In a preferred embodiment, the conduit and the movable sleeve are cylindrical, the outer diameter of the inner cylinder is as close as practicable to the inner diameter of the outer cylinder and the outer cylinder is rotatable with respect to the inner cylinder. In operation the conduit is maintained in a stationary mode and has a number of windows cut into its wall. The sleeve is mechanically moved with respect to the conduit. The materials to be mixed or dispersed are fed into one end of the conduit and pumped through it as the outer sleeve is moved with respect to the inner conduit. The viscous drag from the outer sleeve, which acts on the fluid in the region of each window, sets up a secondary (transverse) flow in the fluid. The non-window parts of the inner conduit isolate the flow from the viscous drag of the outer sleeve in all regions except the windows. This ensures that the flow does not move simply as a solid body and ensures that the transverse flow within each window region is not axi-symmetric. Thus, as the low passes from the influence of one window to the influence of the next, the flow experiences different shearing and stretching orientations. It is this programmed sequence of flow reorientation and stretching that causes good mixing.
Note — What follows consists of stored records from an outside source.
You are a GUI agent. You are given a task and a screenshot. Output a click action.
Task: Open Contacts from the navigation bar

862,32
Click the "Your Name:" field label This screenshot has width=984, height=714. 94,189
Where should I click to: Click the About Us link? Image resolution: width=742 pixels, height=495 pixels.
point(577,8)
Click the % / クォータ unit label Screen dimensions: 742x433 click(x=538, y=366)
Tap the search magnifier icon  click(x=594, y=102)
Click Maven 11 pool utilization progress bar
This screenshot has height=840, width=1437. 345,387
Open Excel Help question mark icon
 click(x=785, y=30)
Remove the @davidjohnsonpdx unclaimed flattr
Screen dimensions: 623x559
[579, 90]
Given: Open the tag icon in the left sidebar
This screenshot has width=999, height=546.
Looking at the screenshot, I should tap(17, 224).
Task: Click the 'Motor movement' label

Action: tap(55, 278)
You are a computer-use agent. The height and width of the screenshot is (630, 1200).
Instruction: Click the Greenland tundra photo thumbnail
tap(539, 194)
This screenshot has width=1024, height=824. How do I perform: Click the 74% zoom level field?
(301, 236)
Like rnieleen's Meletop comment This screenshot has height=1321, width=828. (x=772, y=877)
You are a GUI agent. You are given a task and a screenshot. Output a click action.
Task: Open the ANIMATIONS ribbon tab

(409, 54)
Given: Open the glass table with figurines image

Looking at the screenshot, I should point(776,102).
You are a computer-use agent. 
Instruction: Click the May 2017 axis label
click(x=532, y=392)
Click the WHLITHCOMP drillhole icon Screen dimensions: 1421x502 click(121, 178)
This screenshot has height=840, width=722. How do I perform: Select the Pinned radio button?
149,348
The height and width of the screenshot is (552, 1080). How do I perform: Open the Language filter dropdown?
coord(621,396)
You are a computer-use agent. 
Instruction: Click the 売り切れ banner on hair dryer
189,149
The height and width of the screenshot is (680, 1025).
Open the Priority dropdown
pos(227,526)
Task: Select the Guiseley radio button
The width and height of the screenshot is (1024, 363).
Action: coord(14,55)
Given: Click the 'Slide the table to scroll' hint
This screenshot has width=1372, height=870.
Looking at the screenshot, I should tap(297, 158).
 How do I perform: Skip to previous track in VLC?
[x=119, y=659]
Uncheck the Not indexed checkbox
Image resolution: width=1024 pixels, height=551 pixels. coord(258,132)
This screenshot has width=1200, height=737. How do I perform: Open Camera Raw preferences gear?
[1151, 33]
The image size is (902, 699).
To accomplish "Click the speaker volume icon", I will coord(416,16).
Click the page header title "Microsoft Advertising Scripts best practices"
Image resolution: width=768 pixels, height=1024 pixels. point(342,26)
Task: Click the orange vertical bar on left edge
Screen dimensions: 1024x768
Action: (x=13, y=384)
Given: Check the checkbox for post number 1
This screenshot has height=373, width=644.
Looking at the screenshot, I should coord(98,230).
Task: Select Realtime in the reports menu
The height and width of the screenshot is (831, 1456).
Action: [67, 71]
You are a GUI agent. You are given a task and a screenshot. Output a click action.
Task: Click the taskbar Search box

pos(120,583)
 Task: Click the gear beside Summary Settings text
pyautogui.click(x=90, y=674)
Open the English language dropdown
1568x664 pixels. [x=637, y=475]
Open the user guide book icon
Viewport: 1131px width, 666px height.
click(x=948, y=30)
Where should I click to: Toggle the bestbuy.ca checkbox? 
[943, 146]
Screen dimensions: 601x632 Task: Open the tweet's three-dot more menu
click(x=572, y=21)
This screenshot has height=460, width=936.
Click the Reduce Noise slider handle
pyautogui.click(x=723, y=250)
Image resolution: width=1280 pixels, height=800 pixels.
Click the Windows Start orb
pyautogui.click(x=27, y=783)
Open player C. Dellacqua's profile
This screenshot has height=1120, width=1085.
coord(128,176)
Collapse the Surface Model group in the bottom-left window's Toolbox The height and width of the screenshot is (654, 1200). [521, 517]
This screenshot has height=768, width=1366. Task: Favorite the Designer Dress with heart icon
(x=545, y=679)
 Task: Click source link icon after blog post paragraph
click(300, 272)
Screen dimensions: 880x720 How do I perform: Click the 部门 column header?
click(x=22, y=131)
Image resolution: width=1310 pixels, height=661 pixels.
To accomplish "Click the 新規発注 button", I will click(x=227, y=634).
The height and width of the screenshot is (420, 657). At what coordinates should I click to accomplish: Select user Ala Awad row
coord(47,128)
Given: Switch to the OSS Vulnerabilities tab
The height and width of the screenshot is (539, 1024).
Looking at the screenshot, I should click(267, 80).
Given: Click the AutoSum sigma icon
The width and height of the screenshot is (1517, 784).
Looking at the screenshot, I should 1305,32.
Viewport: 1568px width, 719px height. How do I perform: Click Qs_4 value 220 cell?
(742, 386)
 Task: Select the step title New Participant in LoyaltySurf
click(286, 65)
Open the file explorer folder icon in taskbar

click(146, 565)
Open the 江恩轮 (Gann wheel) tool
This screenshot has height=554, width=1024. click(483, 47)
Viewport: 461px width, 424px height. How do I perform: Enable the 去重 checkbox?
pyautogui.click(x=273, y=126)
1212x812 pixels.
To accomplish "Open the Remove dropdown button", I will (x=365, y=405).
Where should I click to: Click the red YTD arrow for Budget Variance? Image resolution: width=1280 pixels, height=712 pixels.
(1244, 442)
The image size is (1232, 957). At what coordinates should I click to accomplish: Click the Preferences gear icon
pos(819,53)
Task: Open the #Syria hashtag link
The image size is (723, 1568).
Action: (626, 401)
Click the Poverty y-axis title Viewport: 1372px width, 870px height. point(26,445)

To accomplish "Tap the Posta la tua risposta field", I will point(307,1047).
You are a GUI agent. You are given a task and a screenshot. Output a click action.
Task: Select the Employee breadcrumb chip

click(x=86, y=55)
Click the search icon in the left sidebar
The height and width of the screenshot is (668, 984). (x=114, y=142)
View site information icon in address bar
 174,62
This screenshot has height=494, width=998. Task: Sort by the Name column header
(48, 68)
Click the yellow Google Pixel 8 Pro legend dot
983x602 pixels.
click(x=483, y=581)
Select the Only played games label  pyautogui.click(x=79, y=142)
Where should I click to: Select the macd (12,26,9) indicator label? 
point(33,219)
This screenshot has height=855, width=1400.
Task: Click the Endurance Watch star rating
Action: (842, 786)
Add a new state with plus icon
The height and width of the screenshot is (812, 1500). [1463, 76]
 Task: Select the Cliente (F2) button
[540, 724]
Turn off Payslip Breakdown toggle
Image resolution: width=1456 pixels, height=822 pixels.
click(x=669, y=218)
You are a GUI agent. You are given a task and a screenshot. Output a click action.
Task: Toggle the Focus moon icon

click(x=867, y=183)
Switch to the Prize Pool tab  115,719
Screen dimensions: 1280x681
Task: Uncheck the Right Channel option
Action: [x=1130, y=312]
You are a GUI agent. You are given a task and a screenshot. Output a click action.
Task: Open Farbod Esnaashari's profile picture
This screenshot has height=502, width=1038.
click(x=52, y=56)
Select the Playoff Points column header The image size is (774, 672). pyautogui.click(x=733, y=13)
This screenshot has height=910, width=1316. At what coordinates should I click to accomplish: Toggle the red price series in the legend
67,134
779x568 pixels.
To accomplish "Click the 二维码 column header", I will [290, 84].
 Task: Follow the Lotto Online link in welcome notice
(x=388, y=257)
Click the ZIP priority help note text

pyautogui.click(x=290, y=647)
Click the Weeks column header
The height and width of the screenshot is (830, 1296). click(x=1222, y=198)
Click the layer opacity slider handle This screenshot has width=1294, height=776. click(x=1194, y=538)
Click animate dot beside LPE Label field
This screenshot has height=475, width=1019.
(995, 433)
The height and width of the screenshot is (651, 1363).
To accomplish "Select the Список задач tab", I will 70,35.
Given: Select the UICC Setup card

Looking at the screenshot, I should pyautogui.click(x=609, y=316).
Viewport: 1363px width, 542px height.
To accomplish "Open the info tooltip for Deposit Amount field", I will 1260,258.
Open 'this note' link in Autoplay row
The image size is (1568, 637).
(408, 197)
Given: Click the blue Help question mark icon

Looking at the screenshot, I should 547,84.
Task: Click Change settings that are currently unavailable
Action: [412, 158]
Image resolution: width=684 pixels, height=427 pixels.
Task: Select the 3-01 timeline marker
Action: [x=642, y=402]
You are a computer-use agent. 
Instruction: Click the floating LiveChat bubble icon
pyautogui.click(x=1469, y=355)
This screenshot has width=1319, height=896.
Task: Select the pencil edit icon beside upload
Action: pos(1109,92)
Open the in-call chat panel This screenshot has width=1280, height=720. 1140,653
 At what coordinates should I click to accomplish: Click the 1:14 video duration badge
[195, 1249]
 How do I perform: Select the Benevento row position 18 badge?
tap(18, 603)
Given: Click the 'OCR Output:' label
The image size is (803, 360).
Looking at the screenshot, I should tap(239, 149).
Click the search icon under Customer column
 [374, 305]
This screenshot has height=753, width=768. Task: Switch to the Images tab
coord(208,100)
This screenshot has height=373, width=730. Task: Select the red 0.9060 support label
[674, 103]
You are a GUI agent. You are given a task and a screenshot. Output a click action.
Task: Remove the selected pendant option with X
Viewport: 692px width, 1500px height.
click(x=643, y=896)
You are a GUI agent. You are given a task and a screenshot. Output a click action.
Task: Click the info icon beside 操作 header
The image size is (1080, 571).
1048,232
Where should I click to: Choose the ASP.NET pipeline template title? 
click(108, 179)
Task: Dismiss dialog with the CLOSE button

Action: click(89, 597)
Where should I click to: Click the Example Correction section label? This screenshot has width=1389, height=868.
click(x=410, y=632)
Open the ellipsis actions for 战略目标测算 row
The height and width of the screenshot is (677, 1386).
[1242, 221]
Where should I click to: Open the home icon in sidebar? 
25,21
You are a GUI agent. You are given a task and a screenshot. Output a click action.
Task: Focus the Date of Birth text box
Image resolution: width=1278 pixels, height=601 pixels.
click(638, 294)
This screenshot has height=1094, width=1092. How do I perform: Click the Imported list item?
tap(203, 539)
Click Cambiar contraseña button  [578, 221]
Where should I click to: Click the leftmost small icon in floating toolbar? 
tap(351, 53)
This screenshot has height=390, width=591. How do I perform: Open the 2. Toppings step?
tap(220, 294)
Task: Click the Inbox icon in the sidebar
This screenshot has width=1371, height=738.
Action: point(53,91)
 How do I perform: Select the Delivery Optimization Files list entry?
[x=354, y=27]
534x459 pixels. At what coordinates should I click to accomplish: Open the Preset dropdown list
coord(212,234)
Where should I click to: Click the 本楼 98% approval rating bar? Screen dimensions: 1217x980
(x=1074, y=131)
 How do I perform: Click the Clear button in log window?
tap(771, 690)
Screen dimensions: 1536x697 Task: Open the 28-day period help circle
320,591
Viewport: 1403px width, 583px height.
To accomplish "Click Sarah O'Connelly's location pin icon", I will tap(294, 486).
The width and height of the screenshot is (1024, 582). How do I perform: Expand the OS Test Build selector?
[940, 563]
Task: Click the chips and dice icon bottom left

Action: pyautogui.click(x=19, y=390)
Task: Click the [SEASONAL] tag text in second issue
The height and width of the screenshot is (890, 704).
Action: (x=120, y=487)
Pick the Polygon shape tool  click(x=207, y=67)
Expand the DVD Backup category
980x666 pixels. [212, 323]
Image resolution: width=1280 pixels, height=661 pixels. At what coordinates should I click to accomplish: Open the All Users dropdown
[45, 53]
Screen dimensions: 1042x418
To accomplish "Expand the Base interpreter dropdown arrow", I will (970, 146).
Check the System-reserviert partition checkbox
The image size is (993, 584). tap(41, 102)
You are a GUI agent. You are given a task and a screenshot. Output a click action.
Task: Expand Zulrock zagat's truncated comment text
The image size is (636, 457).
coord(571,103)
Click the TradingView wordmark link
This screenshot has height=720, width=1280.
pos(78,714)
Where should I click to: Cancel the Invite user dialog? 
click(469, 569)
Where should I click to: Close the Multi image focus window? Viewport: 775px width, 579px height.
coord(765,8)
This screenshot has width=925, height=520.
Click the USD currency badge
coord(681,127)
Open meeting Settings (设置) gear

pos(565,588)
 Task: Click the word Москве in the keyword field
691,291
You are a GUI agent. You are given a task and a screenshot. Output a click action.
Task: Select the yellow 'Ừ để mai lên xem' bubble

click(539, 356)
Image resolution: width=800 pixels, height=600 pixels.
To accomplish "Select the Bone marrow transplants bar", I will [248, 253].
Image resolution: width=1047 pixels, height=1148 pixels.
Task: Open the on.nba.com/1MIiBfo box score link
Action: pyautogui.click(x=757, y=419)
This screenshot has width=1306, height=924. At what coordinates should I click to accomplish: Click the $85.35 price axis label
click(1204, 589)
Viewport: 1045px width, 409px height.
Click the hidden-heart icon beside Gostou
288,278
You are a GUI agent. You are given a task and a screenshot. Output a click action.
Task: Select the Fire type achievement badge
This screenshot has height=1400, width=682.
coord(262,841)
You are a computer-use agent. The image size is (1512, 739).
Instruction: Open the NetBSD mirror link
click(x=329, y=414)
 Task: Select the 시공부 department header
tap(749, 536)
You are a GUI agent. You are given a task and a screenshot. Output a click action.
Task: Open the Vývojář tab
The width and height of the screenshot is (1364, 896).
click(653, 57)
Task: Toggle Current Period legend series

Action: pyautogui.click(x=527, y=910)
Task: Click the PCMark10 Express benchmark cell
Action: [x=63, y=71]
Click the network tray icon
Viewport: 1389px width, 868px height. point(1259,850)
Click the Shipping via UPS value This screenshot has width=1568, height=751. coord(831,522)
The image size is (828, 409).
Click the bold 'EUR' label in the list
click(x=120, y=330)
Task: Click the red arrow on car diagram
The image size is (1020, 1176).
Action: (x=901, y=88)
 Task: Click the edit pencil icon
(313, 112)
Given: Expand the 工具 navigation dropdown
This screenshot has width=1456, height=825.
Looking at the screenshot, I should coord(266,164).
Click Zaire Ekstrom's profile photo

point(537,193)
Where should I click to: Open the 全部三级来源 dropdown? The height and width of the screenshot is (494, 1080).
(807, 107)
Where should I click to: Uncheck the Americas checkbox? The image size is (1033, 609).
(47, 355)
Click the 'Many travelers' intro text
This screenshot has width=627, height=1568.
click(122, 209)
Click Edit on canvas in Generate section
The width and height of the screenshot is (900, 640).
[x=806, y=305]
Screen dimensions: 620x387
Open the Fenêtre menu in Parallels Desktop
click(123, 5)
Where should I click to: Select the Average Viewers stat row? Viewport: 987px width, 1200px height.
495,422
The material for mixing with the fluid in the mixer of the present invention may be another fluid. It may also be minute bubbles of gas. It could also be solid particles for dissolution in a fluid or for the purpose of forming a slurry.

BRIEF DESCRIPTION OF THE DRAWINGS

In order that the invention may be more fully explained, the relevant design principles and a presently preferred design will be described in some detail with reference to the accompanying drawings, in which: Figure 1 is a diagrammatic representation of essential components of a cylindrical rotated arc mixer (RAM) operating in accordance with the invention; Figure 2 is a further diagrammatic representation setting out significant design parameters of the mixer;

Figure 3 is a perspective view of a presently preferred form of mixer constructed in accordance with the invention;

Figure 4 is a plan view of essential components of the mixer shown in Figure 3;

Figure 5 is a vertical cross-section on the line 5-5 in Figure 4; Figure β is a vertical cross-section on the line

6-6 in Figure 4;

Figure 7 is a cross-section on the line 7-7 in Figure 4;

Figure 8(a) depicts the results of a poor choice of parameters, and Figure 8(b) depicts the results of a good selection of parameters;

Figure 9 illustrates the entry of two dye streams into a rotated arc mixer;

Figure 10 shows one dye stream that has not mixed at all along the length of a mixer in which parameter selection was poor; and

Figure 11 shows the thorough mixing of dye streams in a mixer in which the selection of parameters is appropriate.

DETAILED DESCRIPTION OF THE PREFERRED EMBODIMENT

Figure 1 depicts a stationary inner cylinder 1 surrounded by an outer rotatable cylinder 2. The inner cylinder 1 has windows 3 cut into its wall. Fluids to be mixed are passed through the inner cylinder 1 in the direction of arrow 4 and the rotatable outer cylinder 2 is rotated in the direction indicated by the arrow 5. For convenience, rotation in an anticlockwise direction is accorded a positive angular velocity and rotation in a clockwise direction is accorded a negative angular velocity in subsequent description.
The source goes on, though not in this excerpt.